Ein Ehepaar hatte sich in einem handschriftlichen Testament gegenseitig zu Alleinerben eingesetzt. Dabei hatte es die Verfügung gemeinsam unterschrieben und erst unterhalb dieser Unterschriften auf dem selben Blatt die Einsetzung eines Schlusserben verfügt.
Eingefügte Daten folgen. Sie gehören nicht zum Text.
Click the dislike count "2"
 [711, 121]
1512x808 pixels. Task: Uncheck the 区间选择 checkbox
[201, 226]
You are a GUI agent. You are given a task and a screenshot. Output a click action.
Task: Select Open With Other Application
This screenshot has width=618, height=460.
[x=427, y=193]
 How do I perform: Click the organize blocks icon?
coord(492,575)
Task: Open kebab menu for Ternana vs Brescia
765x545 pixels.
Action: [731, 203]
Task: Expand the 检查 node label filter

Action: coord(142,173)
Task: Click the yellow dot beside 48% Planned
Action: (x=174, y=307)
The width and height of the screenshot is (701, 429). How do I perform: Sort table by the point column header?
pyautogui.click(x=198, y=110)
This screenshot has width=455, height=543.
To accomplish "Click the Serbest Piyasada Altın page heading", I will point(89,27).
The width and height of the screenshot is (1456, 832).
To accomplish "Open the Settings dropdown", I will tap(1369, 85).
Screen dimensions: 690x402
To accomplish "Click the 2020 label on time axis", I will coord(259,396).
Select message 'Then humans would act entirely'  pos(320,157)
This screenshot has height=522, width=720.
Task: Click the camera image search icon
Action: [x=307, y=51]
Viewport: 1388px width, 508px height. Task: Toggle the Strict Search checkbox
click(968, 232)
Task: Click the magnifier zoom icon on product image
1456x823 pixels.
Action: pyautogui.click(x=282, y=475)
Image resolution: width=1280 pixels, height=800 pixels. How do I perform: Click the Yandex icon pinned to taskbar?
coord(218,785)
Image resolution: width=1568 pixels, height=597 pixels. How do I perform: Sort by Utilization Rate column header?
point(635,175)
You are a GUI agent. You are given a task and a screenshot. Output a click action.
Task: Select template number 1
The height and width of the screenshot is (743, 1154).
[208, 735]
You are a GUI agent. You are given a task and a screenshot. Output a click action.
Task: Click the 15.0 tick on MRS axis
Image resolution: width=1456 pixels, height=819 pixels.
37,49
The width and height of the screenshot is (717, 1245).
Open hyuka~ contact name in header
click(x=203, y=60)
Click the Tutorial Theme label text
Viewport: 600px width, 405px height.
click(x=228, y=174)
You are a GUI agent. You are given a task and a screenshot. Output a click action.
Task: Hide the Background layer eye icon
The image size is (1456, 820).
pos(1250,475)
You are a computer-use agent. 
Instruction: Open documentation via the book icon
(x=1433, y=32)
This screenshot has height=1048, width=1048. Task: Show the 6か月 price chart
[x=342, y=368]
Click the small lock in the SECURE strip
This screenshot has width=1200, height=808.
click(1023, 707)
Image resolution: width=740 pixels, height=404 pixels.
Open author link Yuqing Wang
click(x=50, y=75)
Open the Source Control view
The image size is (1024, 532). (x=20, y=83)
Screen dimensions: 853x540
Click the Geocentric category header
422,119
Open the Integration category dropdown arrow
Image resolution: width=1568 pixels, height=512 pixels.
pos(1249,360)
Das Oberlandesgericht (OLG) Celle entschied gegen die im Testament vorgesehenen Schlusserben, die auf Erteilung eines Erbscheins geklagt hatten. Das OLG machte deutlich, dass diese nicht wirksam zu Schlusserben im Testament eingesetzt wurden, da die Einsetzung nicht dem Erfordernis der eigenhändigen Unterschrift genügte. Alle Zusätze eines Testaments unterhalb der Unterschriften sind unwirksam, wenn sie nicht noch einmal zusätzlich unterschrieben werden. Eine „Oberschrift“ genügt nach Ansicht des OLG nicht. Sinn und Zweck der Unterschrift ist es, die Identifikation des Erblassers zu ermöglichen, die Übernahme der Verantwortung für den darüber stehenden Text zu dokumentieren und den Urkundentext räumlich abzuschließen (OLG Celle, Beschluss vom 19.7.2002).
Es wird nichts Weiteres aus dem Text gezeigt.